After a bit of an awkward wait at Cecchi’s, I was led to a table positioned between a service station and a doorway leading to the restrooms. Was that my cue to pick up and go? Or was it when the gin rickey I’d ordered upon sitting down failed to materialize? I encountered Cecchi-Azzolina himself only once, after I asked my server if it would be possible to move to a different table—not something I’d normally do, but I wanted a taste of the man’s famous ability to run a room. He is trim and suave, with center-parted dark hair; “more Woody Allen than Jean-Paul Belmondo” is how he describes himself in the book. He swept over, said, “Come with me,” and wordlessly led an exodus from that toilet-adjacent arrangement to a slightly better one in the back room, next to a twelve-person birthday party. Café Loup, for all its clubbiness, was always warm, always welcoming, even to a person who’d never written so much as a text message. (My server at Cecchi’s finally brought my drink with the entrées, and said that it would be taken off the bill.)

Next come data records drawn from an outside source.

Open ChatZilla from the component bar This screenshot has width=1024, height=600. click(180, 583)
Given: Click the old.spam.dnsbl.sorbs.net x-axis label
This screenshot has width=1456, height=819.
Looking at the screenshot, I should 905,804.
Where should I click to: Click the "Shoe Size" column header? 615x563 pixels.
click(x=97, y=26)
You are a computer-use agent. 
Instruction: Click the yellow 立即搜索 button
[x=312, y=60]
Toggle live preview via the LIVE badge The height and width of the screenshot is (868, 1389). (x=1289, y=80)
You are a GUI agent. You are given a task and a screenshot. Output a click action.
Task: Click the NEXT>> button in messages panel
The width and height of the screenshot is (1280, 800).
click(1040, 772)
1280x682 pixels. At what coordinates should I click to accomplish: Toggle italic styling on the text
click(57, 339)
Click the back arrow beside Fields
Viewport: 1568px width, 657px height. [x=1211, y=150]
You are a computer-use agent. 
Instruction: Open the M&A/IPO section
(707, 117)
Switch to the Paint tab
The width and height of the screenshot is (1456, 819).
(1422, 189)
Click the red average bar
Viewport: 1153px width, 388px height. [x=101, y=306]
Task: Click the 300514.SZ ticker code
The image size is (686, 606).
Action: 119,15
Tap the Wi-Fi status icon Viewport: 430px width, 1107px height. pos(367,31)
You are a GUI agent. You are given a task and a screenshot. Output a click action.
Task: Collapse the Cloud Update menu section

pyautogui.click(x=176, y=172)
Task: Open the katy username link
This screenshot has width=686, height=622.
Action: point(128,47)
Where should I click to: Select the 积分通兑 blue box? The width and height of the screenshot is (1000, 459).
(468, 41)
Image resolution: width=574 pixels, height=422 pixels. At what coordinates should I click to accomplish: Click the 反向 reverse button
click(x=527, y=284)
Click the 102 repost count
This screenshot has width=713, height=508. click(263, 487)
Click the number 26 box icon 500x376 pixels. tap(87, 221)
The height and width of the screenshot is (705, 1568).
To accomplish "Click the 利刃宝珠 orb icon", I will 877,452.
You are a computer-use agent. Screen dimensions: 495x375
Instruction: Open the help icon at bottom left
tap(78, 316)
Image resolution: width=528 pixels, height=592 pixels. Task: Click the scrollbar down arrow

Maybe it was an off night. Returning a few weeks later, I found the same crowds, the same ambient warmth, the same nuclear-cocktail-party wall of chatter and clink. Cecchi’s is a room that you want to be in, that you want to want you—so it is with great optimism that you smile at the hosts when you approach their stand. You hold the smile as you’re sent to wait for your tardy companion’s arrival at the bar, which is entirely full. You do that wiggly sideways shuffle between two seated parties and stand there for an eternal four minutes until you catch the eye of the bartender, with whom you engage in shouted crosstalk (“A wet gin Martini!” “A pigeon Martini?” “A gin Martini, wet!”), and then you sort of wobble there, in a narrow path between the backs of the barstools and the sides of the dining tables that serves as the restaurant’s main service artery, trying to keep the contents of your cocktail glass from sploshing onto someone’s seated head, and the sunny mood darkens, just a little. The table, this time, is decent—almost all of them are, outside the back room and that little island by the bathroom entrance—though not nearly as good as the curved booths, which anchor the room, thrones for the very V.I.P.s, or perhaps the very lucky.